Just this week I conversed with two men, one not even yet 20 and the other closer to 70, whose stories witness to the power that the dark has to lead us into lonely and devastating places.

At times like these, when we sit with someone in their darkness, we always want to say just the right thing.  We struggle to find just the perfect word that will help pull him from the muck.  I don’t know about you, but I rarely find that I have those words right on the tip of my tongue.  When I talked to the younger man, I said the only thing I think makes a difference.  It went something like this:

I told him that I would be there to listen; that I would walk with him, but more importantly, I told him the best thing I have to offer is Jesus.  Jesus in the form of a community who would like to get to know him and who will walk with him even when he makes poor choices.

Jesus in the form of people I know will help him---if he is interested---in figuring out how to get his life on a track that will lead to fulfillment and wholeness rather than to bleakness and hopelessness.  I told him it wouldn’t be easy work, and it wouldn’t be without pitfalls, but it would be worth it.

I can’t prove this to you, I said.  I can only tell you I know this to be true.  Because this is the truth of my life, my living, my dealing with darkness.  Because this is how I know Jesus.  Through people.  Through prayer.  Through our life of community together.  And because I know Jesus, there is always a light shining for me---even in the midst of the sorrow and tragedy---there is always a hope and a belief that light and joy will return because God, the bearer of light and producer of joy, God yearns to know us and for us to know God.  Because God so loves us.

I am just like you.  I too can get lost in the shadows.  But when I turn to Jesus, this Jesus in our Intercession family, this Jesus I know in Word, in action, in study, in sacrament, in my neighbor, then I am buoyed up above the drowning waters. Jesus cannot simply be my port in the storm.  He is that, but Jesus is my safety because he is also my friend, my confidant, my guide, my disciplinarian.  I have a relationship with Jesus that takes just as much effort as my relationship with my husband---just as much effort, just as much time, just as much trust, and just as much commitment.

Oh, beloved, I know it may sound sappy or cliché to some.  I know it may sound too good to be true or too idealistic to be realistic.  But it is my truth; it is what I believe to be the Truth. I cannot prove it.  I can only live it and invite others to live it with me.  I can only live it and be bold enough to share it so others can arise and shine as the glory of the Lord rests upon them.
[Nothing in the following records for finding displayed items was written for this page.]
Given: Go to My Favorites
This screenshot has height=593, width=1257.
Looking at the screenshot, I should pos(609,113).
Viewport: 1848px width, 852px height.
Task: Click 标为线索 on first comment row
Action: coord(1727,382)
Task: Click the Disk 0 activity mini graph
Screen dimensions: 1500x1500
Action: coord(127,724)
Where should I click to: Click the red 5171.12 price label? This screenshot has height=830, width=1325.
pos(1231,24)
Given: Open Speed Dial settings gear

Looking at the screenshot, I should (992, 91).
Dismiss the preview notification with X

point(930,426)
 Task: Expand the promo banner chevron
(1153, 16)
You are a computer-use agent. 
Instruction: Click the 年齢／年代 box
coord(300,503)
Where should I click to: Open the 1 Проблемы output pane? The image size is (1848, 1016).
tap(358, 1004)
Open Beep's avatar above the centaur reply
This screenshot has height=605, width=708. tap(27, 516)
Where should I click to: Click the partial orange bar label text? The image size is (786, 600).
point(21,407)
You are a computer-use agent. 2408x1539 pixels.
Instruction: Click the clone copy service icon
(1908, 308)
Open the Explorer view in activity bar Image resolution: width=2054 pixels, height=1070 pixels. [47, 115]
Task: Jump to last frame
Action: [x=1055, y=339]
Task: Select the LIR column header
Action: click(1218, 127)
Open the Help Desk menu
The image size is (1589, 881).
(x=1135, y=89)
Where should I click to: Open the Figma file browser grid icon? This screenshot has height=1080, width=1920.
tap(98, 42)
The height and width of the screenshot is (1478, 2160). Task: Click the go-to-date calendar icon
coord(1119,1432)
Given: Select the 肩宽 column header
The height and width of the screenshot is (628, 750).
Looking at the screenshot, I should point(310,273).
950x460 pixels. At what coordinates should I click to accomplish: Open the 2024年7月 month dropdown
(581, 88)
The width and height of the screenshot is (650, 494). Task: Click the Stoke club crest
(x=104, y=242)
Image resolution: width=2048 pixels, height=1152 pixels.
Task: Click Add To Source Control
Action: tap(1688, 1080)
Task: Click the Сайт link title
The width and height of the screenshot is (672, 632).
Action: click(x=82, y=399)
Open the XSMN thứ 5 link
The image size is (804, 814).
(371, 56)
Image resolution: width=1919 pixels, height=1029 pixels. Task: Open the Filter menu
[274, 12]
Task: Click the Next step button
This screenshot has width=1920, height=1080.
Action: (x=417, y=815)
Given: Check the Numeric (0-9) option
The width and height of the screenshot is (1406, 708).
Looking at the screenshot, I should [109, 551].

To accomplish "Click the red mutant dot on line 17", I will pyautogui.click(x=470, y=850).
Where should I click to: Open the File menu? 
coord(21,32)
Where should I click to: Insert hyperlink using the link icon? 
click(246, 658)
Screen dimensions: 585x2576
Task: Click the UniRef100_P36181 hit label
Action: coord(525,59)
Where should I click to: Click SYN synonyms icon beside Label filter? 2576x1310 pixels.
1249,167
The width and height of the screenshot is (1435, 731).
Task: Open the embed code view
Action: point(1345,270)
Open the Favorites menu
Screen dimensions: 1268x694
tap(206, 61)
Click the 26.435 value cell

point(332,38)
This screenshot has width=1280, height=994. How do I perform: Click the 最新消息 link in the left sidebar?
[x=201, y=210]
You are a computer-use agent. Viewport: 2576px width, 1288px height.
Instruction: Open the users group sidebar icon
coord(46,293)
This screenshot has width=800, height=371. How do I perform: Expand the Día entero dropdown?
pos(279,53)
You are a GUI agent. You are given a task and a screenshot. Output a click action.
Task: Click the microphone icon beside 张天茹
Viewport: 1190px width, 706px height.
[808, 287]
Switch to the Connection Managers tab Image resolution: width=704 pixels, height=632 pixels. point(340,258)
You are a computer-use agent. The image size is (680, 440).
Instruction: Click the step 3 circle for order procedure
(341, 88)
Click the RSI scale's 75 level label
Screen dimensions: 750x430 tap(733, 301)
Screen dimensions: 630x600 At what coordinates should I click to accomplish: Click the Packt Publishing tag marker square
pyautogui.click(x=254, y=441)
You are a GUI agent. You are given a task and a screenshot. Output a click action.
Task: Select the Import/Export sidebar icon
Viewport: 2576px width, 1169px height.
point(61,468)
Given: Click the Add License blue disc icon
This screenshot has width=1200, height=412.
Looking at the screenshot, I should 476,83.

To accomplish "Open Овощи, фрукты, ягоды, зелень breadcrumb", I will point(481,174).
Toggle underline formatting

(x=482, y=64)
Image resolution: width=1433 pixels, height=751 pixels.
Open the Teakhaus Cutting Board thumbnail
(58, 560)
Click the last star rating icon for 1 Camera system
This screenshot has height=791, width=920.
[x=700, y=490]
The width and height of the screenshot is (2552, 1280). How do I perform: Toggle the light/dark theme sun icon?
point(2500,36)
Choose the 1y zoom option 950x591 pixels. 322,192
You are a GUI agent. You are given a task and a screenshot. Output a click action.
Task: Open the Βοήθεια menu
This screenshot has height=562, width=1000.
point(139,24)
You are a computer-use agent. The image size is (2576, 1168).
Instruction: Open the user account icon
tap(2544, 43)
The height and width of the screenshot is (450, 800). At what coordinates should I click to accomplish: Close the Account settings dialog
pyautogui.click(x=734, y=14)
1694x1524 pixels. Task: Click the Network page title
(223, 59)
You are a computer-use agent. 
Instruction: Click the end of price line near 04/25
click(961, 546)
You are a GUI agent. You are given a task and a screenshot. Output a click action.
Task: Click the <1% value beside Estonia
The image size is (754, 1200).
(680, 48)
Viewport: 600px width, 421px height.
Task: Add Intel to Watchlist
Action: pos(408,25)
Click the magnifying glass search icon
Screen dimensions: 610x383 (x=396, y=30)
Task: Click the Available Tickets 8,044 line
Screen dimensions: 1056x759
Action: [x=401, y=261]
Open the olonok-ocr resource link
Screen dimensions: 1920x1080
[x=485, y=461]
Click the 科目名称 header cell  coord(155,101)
So, I invite you.  If this is your truth too, then let us be bold together.  If it is not your truth yet, then I invite you to come and see.  Come and see and know.  For this is how Jesus’ ministry, this is one way God, changes the world.  A Baptism at a time.  Counting on each of us who is Spirit possessed and claimed as God’s beloved to live out the promises made in our Baptism and to boldly proclaim Jesus Christ as our Lord.  Yes, even using those very words aloud—not to be afraid or ashamed to say:  “I believe in God Almighty; I believe God works in many ways and through many means, but for me: Jesus is my Lord. Jesus is how I know God.” We are to tell our truth to the world. And perhaps, beloved, we are to sit and listen to other’s stories as to how God is made known to them—even in ways that are foreign and unknown to us.

This is how we live Christmas---how we proclaim the Epiphany—by claiming our true identity.  By letting our lives, our identity, our trajectory in this world to be changed and reshaped because we accept the jaw-dropping truth that the Creator of all things loves each one of us so very deeply. Beloved, let us be so infused with the light that it shoots forth from our voices, our eyes, our fingers, our actions---so filled and overflowing with God’s Spirit that it cannot be contained.  You are God’s beloved child.  The Holy Spirit rests upon you. Marinate in that. Let this Truth sink into your bones.